When considering the role of cingulate cortex in pain processing, it is instructive to keep in mind the four-region model. Since the human imaging data do not support a simple role in sensory processing including intensity coding, although an intensity code has been identified in this region, we must consider other contributions of cingulate cortex to pain processing. Indeed, this statement itself must be reversed. The goal is to understand how the pain signal is used by cingulate cortex to regulate autonomic and skeletomotor functions. The pain signal is a somatic notification that prediction of a particular outcome failed and there was a mismatch with expectations. Such a mismatch must generate an immediate assessment of the environment for cues that predict the painful outcome in the future and guide new avoidance behaviors. This is compatible with the conclusion by Bush et al. (2001, 2002) that cingulate cortex responds during changing reward conditions. Thus, the medial pain system concept is likely an oversimplification to the extent that it focuses on CNS organization based on sensory pain processing rather than the organism’s use of pain signals as an alert to behavioral response mismatches and the need to engage in new behaviors for changing patterns of reward.

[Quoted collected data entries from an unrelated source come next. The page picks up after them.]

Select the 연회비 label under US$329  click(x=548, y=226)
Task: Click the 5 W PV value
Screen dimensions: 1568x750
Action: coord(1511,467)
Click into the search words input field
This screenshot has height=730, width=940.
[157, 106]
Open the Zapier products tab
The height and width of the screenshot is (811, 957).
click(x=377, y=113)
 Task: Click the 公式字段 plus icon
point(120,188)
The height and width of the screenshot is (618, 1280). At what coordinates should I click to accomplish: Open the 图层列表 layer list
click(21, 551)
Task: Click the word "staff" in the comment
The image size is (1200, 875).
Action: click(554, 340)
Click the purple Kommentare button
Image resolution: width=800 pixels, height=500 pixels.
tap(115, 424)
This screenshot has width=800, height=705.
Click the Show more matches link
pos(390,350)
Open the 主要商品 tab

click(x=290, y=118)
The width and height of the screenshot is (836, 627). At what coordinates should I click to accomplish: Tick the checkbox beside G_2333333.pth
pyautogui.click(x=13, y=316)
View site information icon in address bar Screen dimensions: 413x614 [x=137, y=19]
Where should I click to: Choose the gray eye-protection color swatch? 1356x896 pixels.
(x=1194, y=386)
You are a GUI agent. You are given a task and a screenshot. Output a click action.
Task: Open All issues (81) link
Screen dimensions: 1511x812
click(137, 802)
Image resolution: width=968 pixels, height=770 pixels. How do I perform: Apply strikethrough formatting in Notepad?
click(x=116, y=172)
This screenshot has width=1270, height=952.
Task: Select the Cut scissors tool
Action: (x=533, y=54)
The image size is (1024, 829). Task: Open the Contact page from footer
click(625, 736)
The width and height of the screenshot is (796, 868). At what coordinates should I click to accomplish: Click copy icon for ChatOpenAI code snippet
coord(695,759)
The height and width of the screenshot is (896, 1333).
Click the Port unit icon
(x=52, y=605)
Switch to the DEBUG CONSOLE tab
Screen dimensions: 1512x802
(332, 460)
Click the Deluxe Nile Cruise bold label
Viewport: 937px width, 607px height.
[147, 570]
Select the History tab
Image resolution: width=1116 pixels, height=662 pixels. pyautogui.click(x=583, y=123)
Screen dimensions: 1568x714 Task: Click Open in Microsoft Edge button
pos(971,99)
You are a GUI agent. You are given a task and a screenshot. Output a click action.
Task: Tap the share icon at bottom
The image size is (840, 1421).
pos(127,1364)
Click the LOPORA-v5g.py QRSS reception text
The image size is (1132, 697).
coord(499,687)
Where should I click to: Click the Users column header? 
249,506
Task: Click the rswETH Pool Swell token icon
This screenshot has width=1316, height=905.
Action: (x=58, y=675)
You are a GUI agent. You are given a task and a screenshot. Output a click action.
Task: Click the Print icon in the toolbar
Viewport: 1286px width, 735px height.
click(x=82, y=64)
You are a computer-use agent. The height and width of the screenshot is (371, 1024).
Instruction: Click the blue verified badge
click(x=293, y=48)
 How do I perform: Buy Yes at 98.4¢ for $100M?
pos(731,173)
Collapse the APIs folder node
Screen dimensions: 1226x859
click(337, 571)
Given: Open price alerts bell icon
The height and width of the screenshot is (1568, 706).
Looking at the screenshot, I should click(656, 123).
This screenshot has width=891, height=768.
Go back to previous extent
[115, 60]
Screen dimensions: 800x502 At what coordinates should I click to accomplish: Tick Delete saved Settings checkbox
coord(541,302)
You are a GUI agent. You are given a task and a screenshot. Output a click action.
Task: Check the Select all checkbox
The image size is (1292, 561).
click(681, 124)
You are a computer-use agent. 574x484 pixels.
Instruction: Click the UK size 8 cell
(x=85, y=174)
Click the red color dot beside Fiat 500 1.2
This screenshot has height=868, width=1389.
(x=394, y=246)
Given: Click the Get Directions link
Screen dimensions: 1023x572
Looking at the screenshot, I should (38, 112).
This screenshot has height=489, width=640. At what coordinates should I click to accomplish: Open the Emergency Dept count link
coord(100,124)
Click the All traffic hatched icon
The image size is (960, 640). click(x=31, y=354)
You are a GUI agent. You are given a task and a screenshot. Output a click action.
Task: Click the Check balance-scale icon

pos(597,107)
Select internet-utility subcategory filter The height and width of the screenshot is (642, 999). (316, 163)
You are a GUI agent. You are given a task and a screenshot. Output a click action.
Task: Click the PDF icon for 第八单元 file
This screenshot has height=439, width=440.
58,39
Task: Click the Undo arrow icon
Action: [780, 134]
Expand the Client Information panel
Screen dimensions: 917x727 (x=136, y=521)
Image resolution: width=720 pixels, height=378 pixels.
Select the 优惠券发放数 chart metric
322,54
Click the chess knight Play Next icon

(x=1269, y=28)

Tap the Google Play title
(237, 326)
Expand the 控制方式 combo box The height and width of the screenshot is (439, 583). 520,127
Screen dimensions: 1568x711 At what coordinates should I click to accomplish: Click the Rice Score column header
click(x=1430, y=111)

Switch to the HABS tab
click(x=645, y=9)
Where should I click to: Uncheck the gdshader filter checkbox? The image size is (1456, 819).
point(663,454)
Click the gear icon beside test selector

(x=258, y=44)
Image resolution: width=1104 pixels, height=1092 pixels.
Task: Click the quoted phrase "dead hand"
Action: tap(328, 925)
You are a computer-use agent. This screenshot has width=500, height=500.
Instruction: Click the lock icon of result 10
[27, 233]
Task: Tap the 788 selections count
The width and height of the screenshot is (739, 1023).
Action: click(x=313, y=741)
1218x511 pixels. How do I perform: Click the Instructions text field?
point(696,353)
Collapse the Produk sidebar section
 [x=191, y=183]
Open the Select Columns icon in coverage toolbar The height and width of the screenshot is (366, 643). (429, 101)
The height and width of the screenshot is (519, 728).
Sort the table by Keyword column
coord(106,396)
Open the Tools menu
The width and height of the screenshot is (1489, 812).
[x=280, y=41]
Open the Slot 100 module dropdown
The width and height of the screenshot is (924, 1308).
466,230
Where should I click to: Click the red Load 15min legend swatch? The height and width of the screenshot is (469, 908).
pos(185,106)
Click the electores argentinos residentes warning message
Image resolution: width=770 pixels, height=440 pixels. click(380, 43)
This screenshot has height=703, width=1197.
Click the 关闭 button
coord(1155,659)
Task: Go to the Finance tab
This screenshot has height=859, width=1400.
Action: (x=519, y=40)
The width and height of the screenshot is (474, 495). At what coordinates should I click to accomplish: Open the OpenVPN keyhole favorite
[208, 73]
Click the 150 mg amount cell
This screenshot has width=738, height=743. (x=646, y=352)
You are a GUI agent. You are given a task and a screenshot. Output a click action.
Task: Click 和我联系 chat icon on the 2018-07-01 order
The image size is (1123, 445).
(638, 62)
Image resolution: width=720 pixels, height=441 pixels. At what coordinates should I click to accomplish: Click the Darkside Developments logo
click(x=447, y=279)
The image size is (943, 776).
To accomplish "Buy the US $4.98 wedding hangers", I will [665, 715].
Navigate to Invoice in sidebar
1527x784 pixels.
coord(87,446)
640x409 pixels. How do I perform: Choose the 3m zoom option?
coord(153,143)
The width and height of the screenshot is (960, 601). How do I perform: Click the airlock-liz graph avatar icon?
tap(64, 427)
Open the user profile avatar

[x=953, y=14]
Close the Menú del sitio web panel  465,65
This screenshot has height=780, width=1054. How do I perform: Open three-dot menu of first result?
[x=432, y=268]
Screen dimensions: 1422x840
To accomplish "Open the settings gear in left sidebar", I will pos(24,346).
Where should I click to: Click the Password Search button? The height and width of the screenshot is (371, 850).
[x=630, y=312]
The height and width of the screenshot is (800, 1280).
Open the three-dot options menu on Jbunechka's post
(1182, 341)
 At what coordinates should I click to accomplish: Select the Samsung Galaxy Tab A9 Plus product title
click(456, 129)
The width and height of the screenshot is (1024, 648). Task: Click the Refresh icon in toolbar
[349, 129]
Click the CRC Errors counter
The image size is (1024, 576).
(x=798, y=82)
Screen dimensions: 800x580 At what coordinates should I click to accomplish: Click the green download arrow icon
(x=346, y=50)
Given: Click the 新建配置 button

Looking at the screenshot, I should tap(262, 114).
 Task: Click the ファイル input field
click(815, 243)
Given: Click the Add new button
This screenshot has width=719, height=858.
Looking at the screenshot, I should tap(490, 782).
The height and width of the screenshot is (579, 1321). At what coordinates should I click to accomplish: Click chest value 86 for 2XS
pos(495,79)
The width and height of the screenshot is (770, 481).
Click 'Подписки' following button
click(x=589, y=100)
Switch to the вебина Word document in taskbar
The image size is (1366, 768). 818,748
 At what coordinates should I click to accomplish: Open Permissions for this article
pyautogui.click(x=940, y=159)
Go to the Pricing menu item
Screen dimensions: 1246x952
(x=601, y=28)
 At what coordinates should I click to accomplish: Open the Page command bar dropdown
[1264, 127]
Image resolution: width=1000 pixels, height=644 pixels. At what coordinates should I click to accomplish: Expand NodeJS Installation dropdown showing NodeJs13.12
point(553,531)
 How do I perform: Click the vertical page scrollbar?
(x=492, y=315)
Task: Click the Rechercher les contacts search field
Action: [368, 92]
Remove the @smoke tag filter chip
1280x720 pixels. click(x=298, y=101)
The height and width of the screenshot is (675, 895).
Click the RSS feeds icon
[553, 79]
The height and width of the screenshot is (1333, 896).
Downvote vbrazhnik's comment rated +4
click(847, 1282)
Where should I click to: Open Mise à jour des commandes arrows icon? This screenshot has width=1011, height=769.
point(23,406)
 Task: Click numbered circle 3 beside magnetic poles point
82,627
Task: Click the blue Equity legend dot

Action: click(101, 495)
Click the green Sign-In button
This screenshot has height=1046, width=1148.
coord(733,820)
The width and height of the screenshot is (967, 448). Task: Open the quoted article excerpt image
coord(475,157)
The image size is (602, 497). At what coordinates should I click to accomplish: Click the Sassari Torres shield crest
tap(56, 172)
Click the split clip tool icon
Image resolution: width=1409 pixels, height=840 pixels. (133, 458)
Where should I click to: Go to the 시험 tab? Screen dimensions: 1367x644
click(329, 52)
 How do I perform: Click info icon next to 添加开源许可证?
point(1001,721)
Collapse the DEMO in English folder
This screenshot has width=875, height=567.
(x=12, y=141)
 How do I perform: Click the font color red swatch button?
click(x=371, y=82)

In retrospect, it appears obvious that one or more limbic cortices would be involved in affective responses to noxious stimuli. It certainly is a surprise that the pain signal is employed in limbic cortex as a potential code for modulating plasticities in motor function. Cingulate cortex is an ideal candidate for modulating long-term changes in skeletomotor output because it has nociceptive neurons, direct cingulospinal projections, connections with key limbic structures including the cholinergic system and amygdala that are involved in learning and memory, and it can specifically be engaged for the prediction and avoidance of noxious stimuli.